- Exercises
1) Answer these from the text on literacy teaching at CBSC:
(a) What is the name of the school's framework for embedding literacy, oracy and numeracy?
(b) Which year groups does the strategy cover?
(c) What name is given to the idea that being literate in Science looks different from being literate in History?
2) Extend the text on literacy teaching at CBSC, picking up after its final sentence.

This reflects a national priority too. The National Curriculum is clear that language and literacy are not confined to one subject: pupils need a wide vocabulary, a secure grasp of grammar, and the ability to read, write and speak with confidence in order to access learning across the whole curriculum. At CBSC, we've built a strategy that takes this seriously in every classroom, in every subject, from Year 7 to Sixth Form.
Below, we explain how this works in practice.
Building Stronger Foundations: A Whole-School Commitment
Building Stronger Foundations is our framework for embedding literacy, oracy and numeracy across the curriculum. As such, language is not just taught in English lessons — it's the tool every subject depends on, and every subject has a responsibility to teach it.
Under this framework, every department at CBSC has identified the specific reading, writing and vocabulary demands of their subject, and has built explicit teaching of these into their schemes of work. This is often called disciplinary literacy — the recognition that being literate in Science looks different to being literate in History, and that students need to be taught both explicitly, not left to pick them up by accident. In practice, this means:
- Science — students are taught how to read and interpret an experimental report, and how to write up their own findings with precision.
- History — students learn how to evaluate the reliability of a source and construct an evidence-based argument.

- Entries shown
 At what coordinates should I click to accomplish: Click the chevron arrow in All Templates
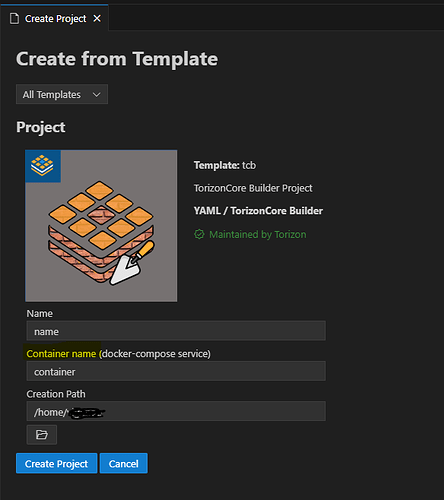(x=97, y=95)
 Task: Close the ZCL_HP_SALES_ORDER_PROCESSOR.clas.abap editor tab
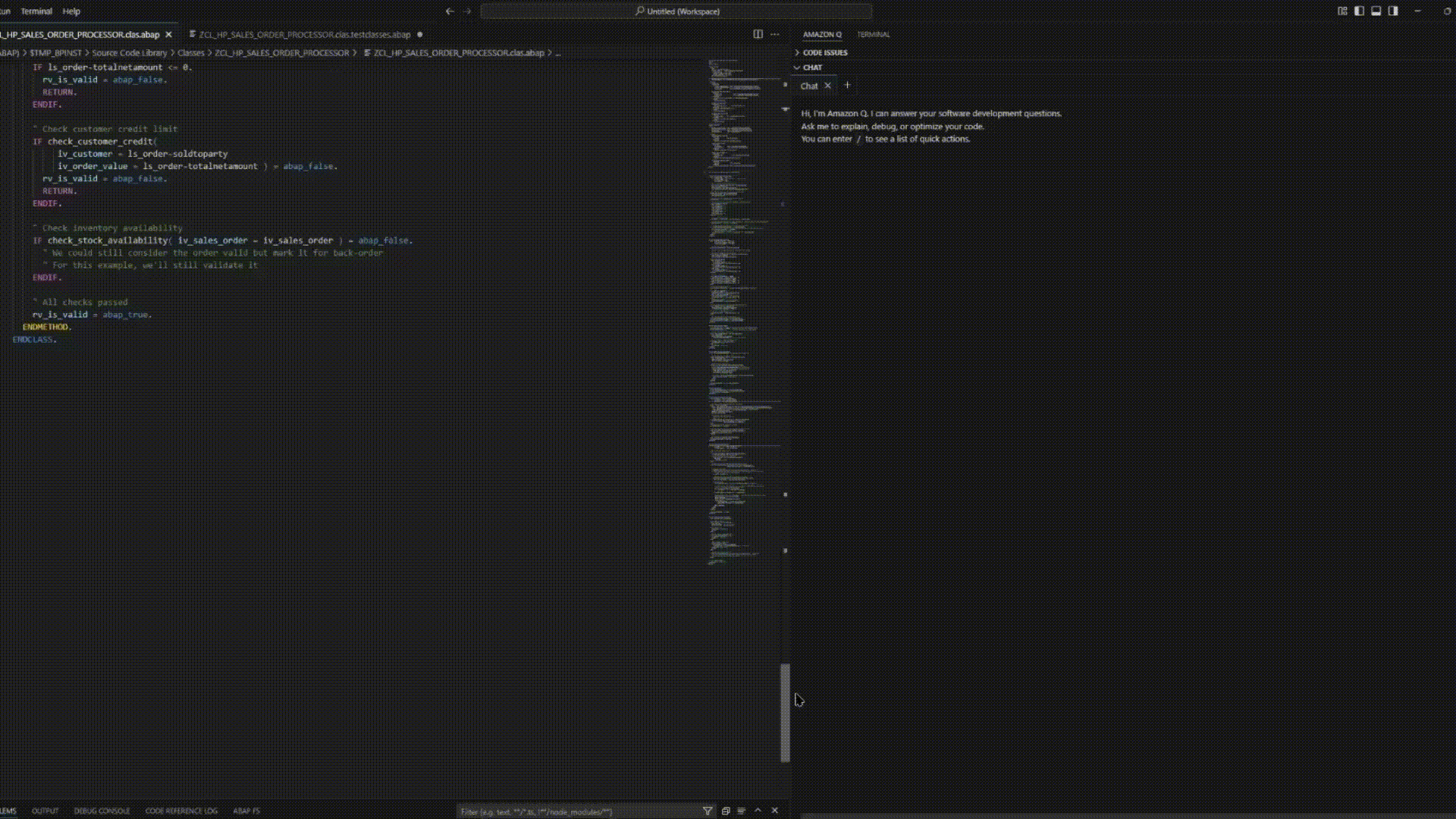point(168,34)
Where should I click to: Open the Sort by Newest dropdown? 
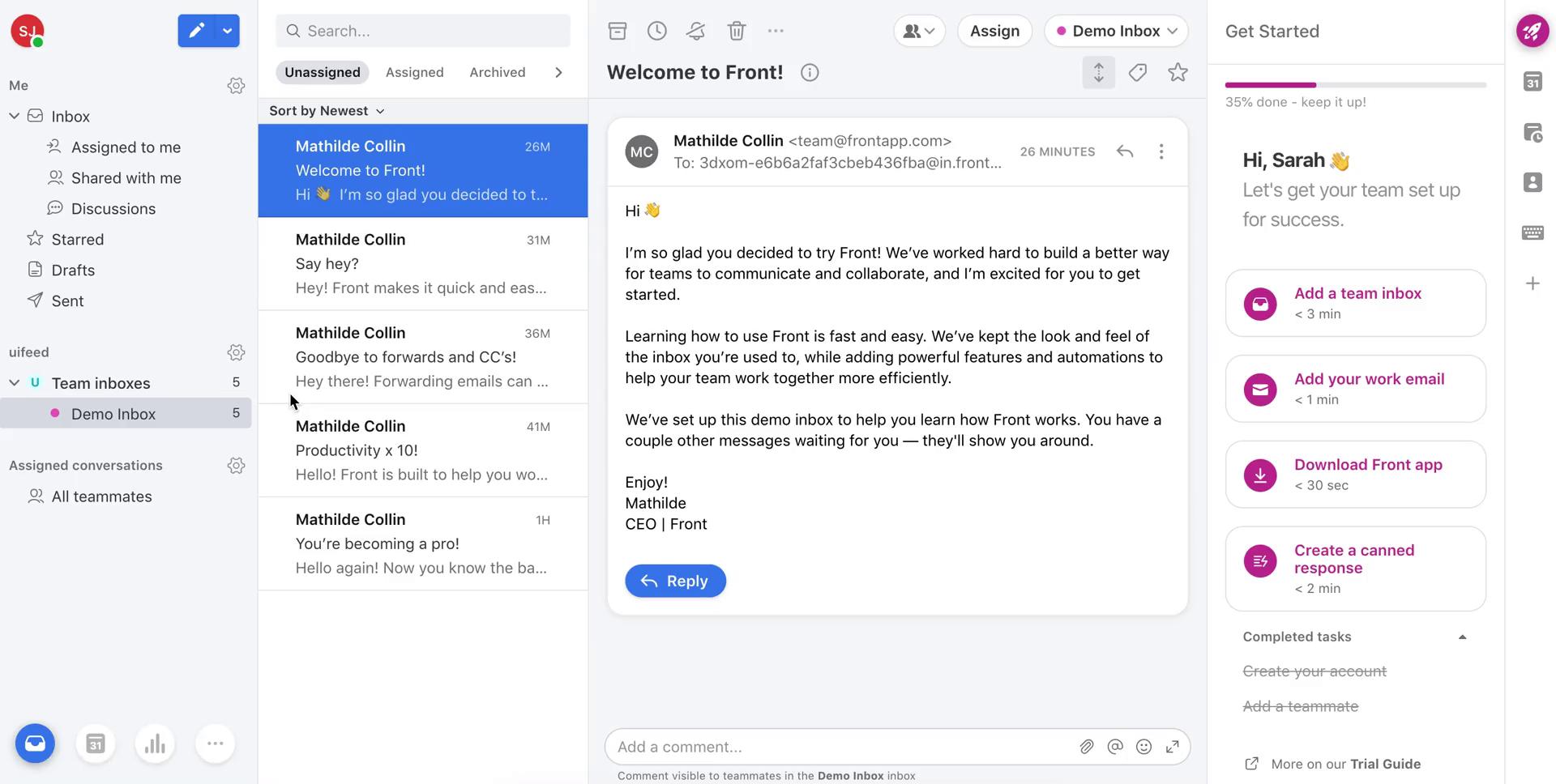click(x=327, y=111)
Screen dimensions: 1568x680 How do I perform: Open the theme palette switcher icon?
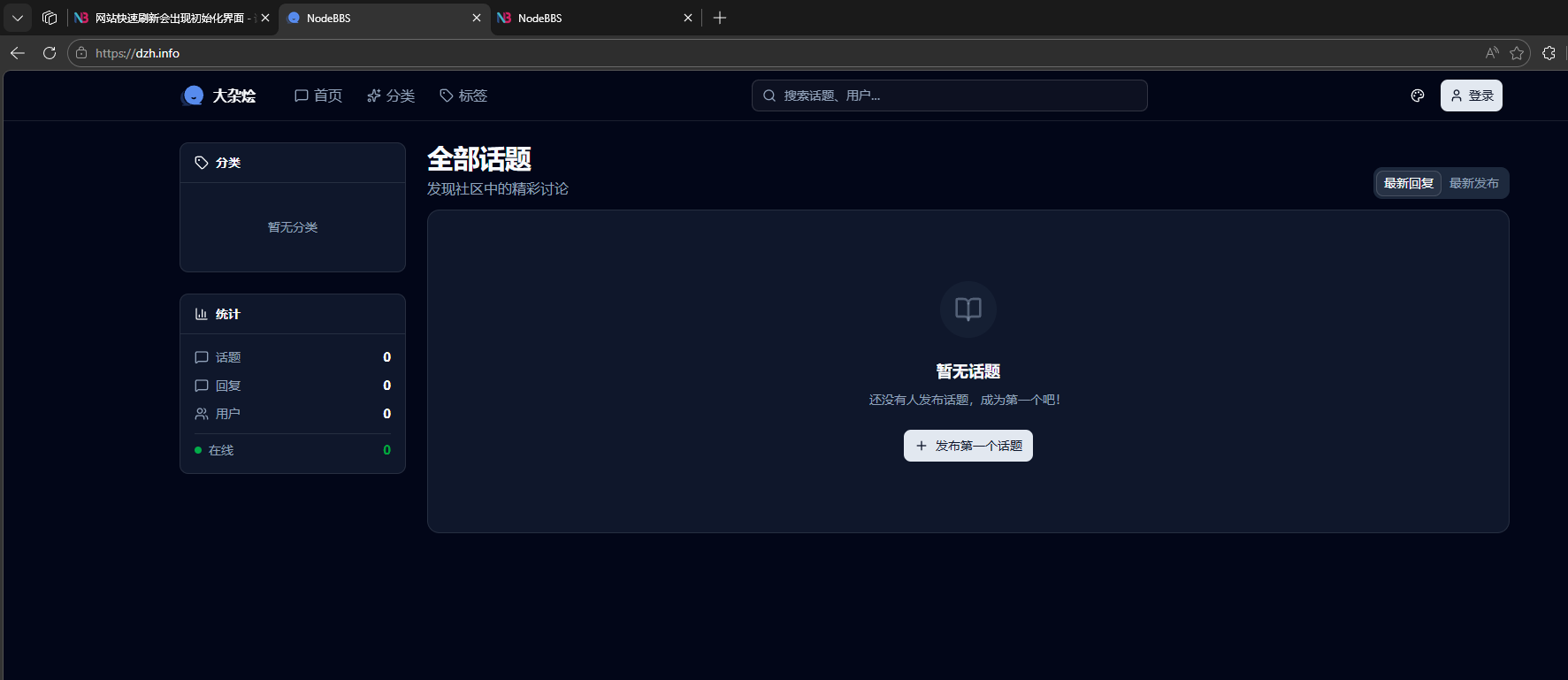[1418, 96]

- Answers to each task
1)
(a) Building Stronger Foundations
(b) Year 7 to Sixth Form
(c) Disciplinary literacy

2)
- Geography — students learn to interpret data and communicate findings in an appropriate academic register.
- English — students are taught how to read a novel or play in depth and construct a well-evidenced analytical essay.
Every department plans for this explicitly, so that students experience literacy not as something that happens only in English lessons, but as a living set of skills that is taught, practised and valued in every classroom they sit in.
To support this consistently across the school, we use Bedrock Learning, a digital platform used in every subject to build students' academic vocabulary. Bedrock focuses first on high-frequency "Tier 2" vocabulary — the sophisticated, cross-curricular words that appear in every subject (words like analyse, significant or perspective) — before building towards the specialist "Tier 3" vocabulary of individual subjects. This ensures that by the time students sit their GCSEs, they have the vocabulary to write with precision and confidence, whatever subject they're working in.
Oracy — the ability to speak clearly, argue a point and listen well — is a formal strand of this strategy too. Students are given structured opportunities to discuss, debate and present, both within subject lessons and during tutor time, with staff across the school modelling the kind of confident, articulate spoken English we want every student to leave us with.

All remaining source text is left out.